CXR of endotracheal tube in the right mainstem bronchus and after it is pulled back
CXR AP (above) shows an endotracheal tube with its tip projecting deep within the right mainstem bronchus. There is complete atelectasis of the left lung with no mediastinal shift. CXR AP (below) was obtained after the endotracheal tube tip had been pulled back to an appropriate position just above the carina with subsequent near-complete re-expansion of the left lung.

The diagnosis was an endotracheal tube positioned too deep in the right mainstem bronchus.

Newborn with respiratory distress

CXR of endotracheal tube in the right mainstem bronchus and after it is pulled back
CXR AP (above) shows an endotracheal tube with its tip projecting deep within the right mainstem bronchus. There is complete atelectasis of the left lung with mediastinal shift to the left. CXR AP (below) was obtained after the endotracheal tube tip had been pulled back to an appropriate position between the clavicles and the carina with subsequent complete re-expansion of the left lung.

The diagnosis was an endotracheal tube positioned too deep in the right mainstem bronchus.

Newborn after repair of a left-sided congenital diaphragmatic hernia

CXR after congenital diaphragmatic hernia repair showing no need for a chest tube
CXR AP (above) taken immediately postop shows that the hypoplastic left lung cannot expand to completely fill the pleural space particularly in the basilar region and subsequently there is a moderate amount of air in the pleural space. This should not be called a pneumothorax. CXR AP taken 1 day later (below) shows the left pleural space now filling with fluid.

The diagnosis was normal post-operative appearance after congenital diaphragmatic hernia repair.

Young adult with cystic fibrosis with continued shortness of breath after chest tube placement

CXR of chest tube malposition with chest tube in the lung parenchyma
CXR AP (left) shows chronic interstitial fibrosis and scarring in the lungs, a left-sided chest tube, and a moderately-sized basilar left pleural air collection manifesting as a deep sulcus sign. Gross pathological specimen (right) shows the left chest tube entering the upper lobe of the left lung.

The diagnosis was persistent pneumothorax in a patient with cystic fibrosis due to the chest tube tip not being in the pleural space.

Teenager in motor vehicle accident with continued shortness of breath after chest tube placement

CT of chest tube malposition with chest tube in the lung parenchyma
Axial and coronal and sagittal CT with contrast of the chest shows a large amount of air in the left pleural space. The left chest tube is clearly located within the air space disease in the posterior left lung parenchyma in all three planes.

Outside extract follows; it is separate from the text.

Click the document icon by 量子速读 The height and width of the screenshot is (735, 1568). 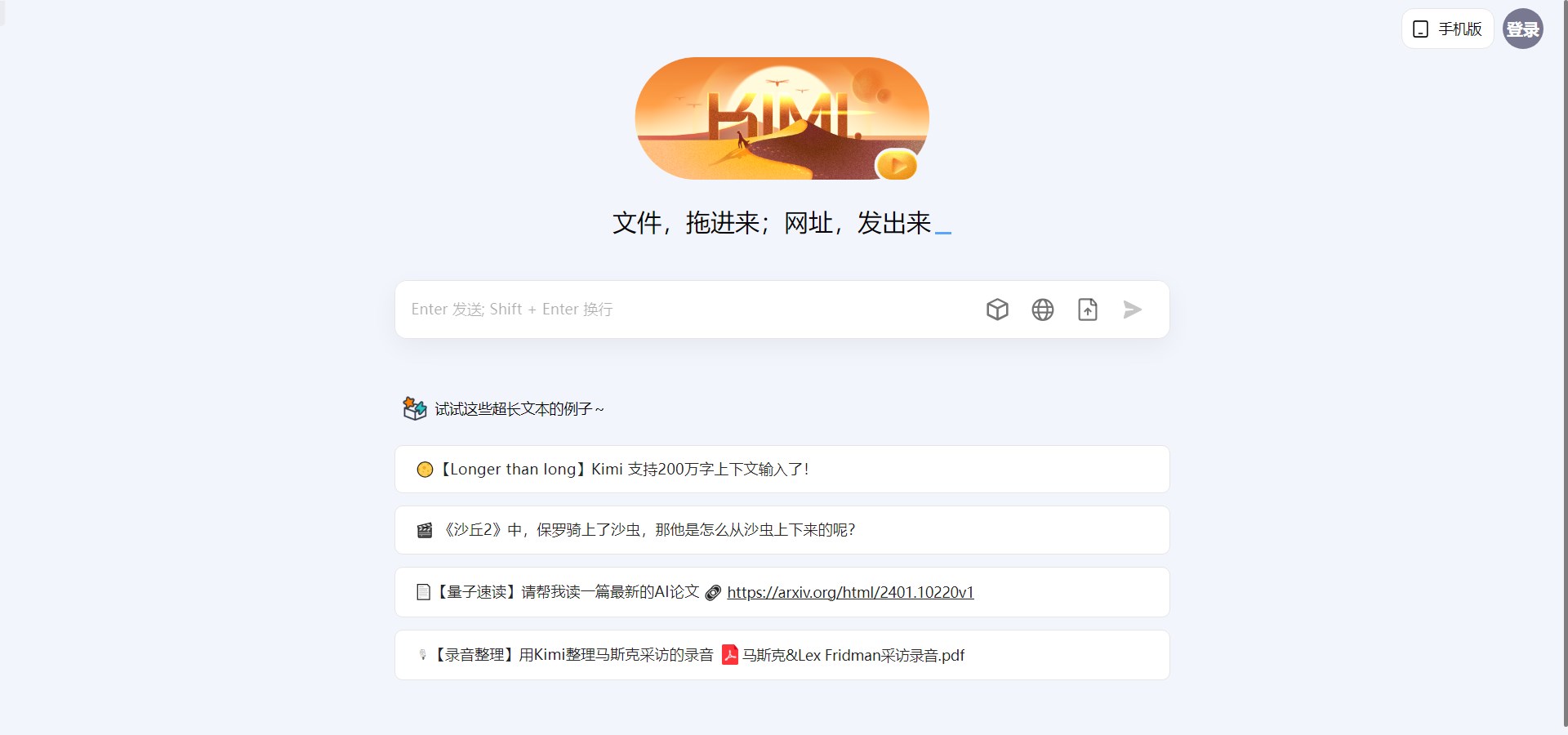423,592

The diagnosis was persistent pneumothorax in a thoracic trauma patient with pulmonary contusion due to the chest tube tip not being in the pleural space.

Premature newborn after chest tube placement

CXR of chest tube malfunction with chest tube in the subcutaneous tissues of the chest wall
CXR AP shows diffuse ground glass opacity throughout the lungs and a large amount of air in the right pleural space causing mediastinal shift to the left while the right-sided chest tube courses through the subcutaneous tissues of the right chest wall and never enters the right pleural space.

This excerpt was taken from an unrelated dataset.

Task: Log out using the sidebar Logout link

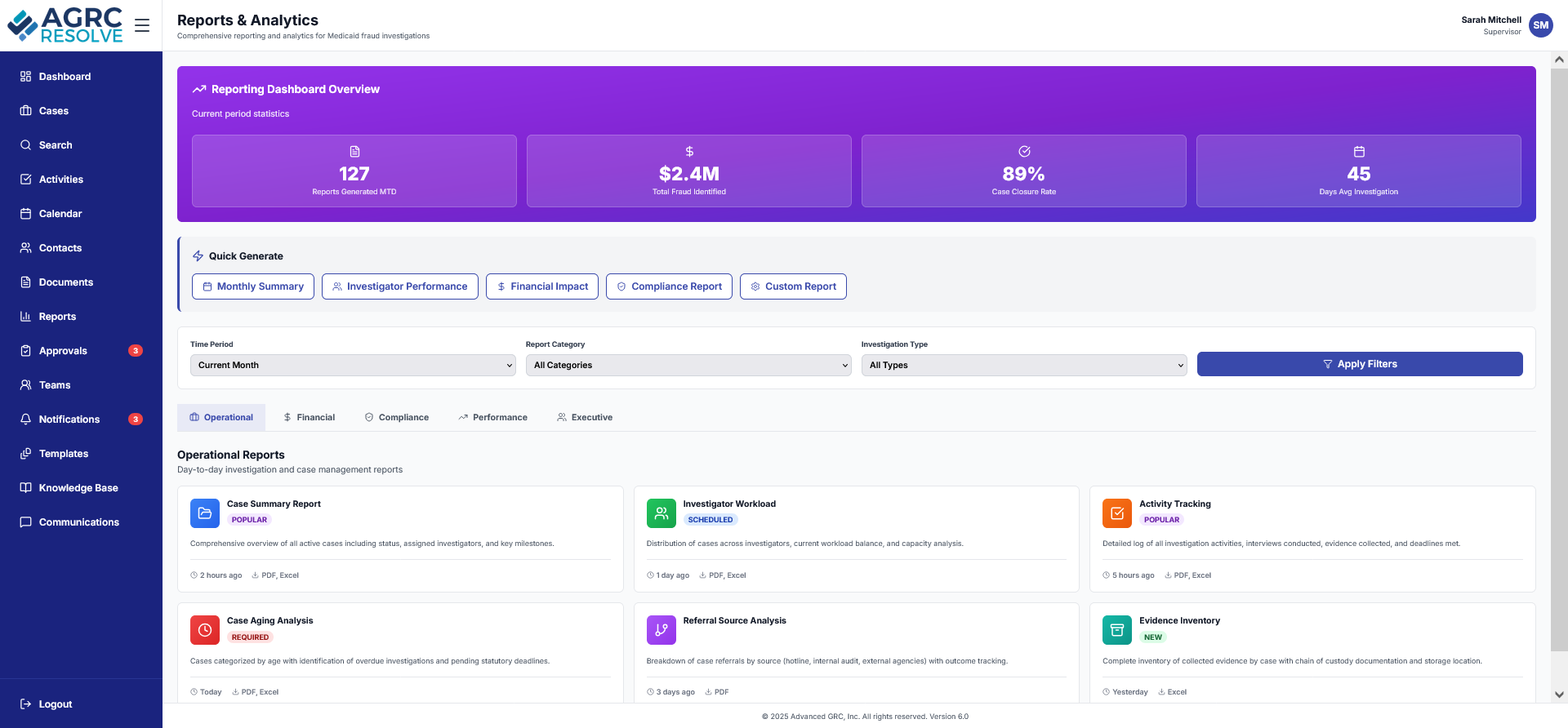Action: click(55, 704)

The diagnosis was persistent pneumothorax in a patient with respiratory distress syndrome due to the chest tube tip not being in the pleural space.

Teenager with abnormal pleural-based nodules on CXR who had sustained blunt abdominal trauma in the remote past

CXR and CT and Tc-99m sulfur colloid scan of diaphragmatic rupture
CXR AP shows a left-sided large pleural nodule just beneath the clavicle. Axial CT with contrast of the chest shows multiple pleural nodules throughout the left hemithorax and absence of the spleen. Tc-99m sulfur-colloid scan shows normal radiotracer uptake in the liver with no uptake in the region of the spleen (lower left), and nodular uptake throughout the left hemithorax (lower middle) and abdomen (lower right).

The diagnosis was diaphragmatic rupture and post-traumatic splenosis.